[Provided data]
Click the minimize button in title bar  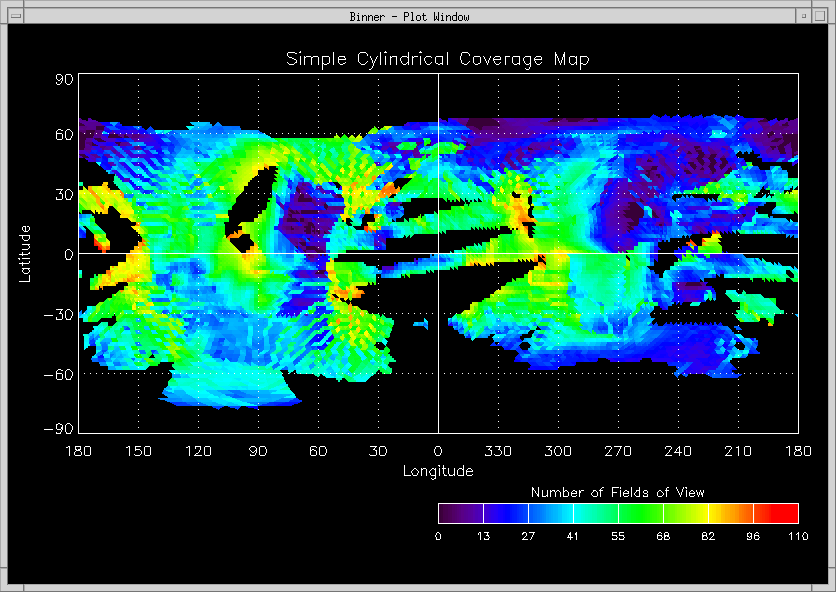pyautogui.click(x=803, y=16)
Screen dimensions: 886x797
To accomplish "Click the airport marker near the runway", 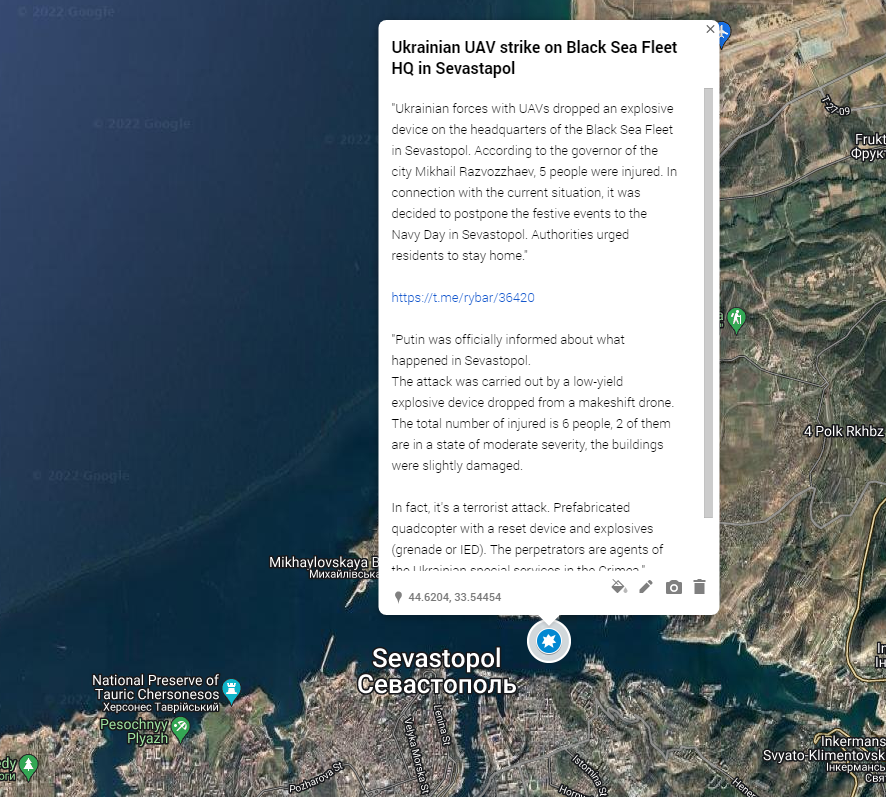I will (723, 34).
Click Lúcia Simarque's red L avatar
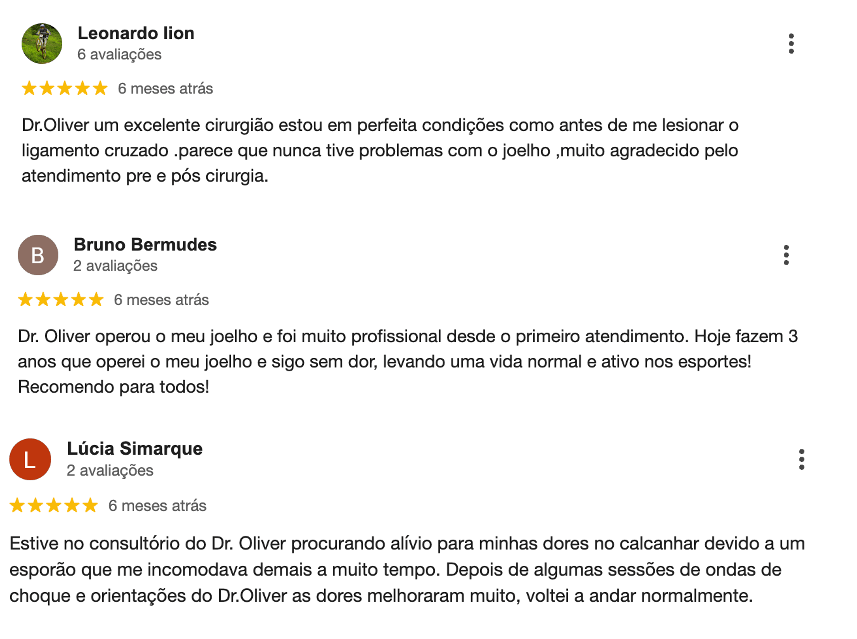The image size is (857, 639). tap(30, 460)
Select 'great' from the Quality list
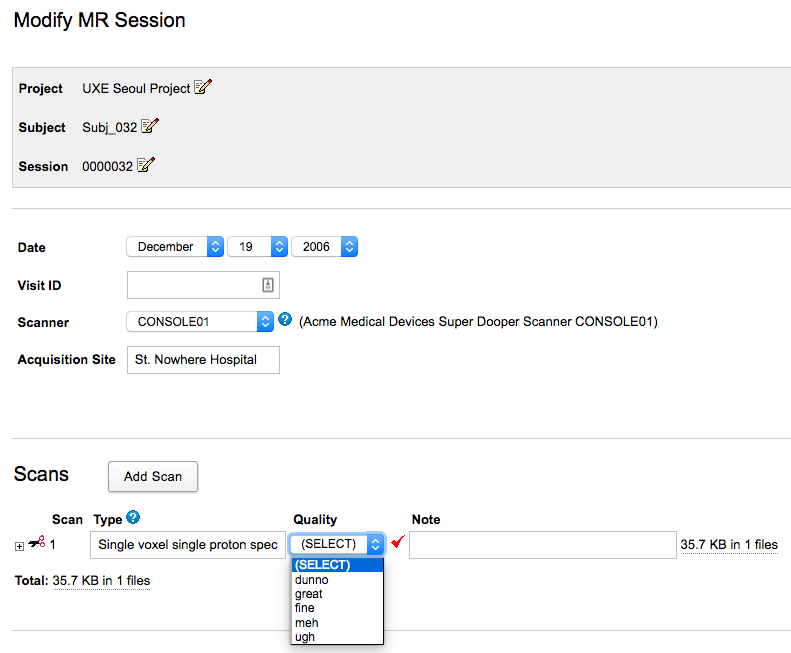The height and width of the screenshot is (653, 791). (309, 594)
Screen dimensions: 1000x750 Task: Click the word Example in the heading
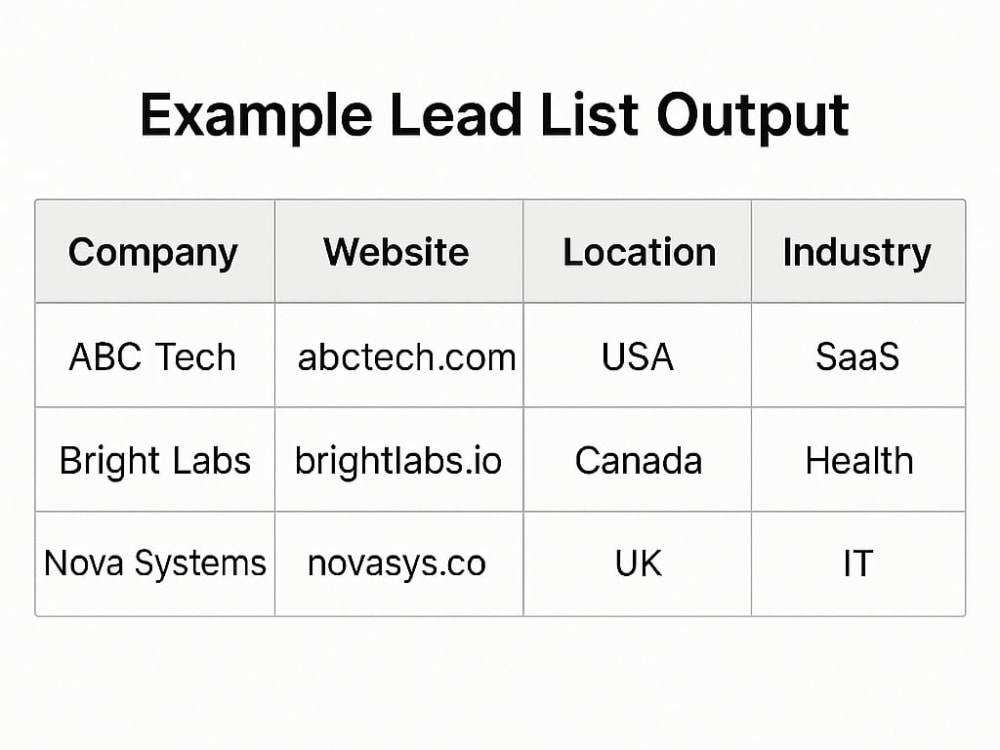pyautogui.click(x=256, y=116)
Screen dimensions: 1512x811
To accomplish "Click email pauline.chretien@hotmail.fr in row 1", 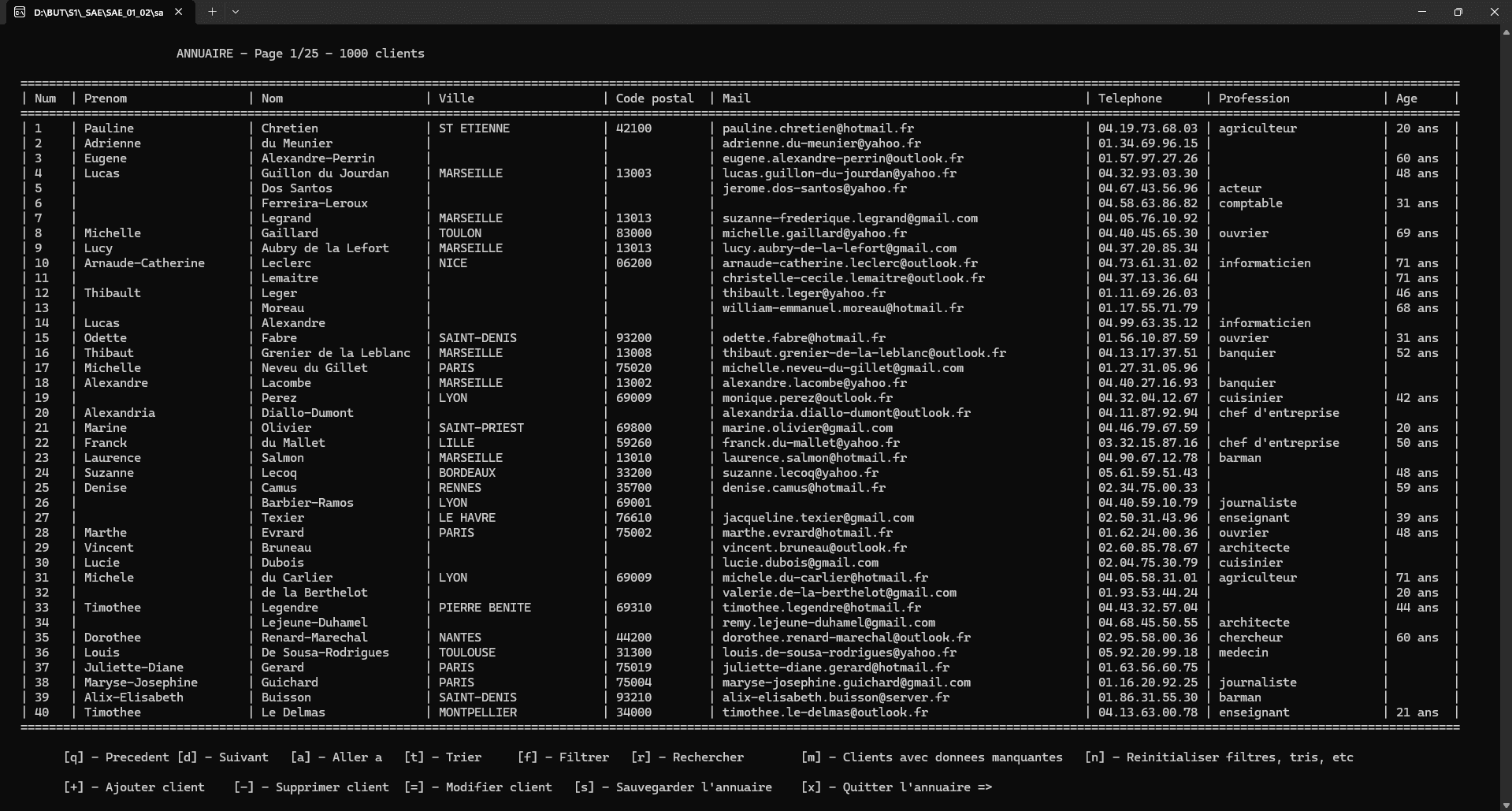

[Task details]
Repeat word for word, leaving out the pictures, each line of the records from the line that holds "Screen dimensions: 1512x811" through the final one.

[Solution for this exercise]
Screen dimensions: 1512x811
To accomplish "Click email pauline.chretien@hotmail.fr in row 1", 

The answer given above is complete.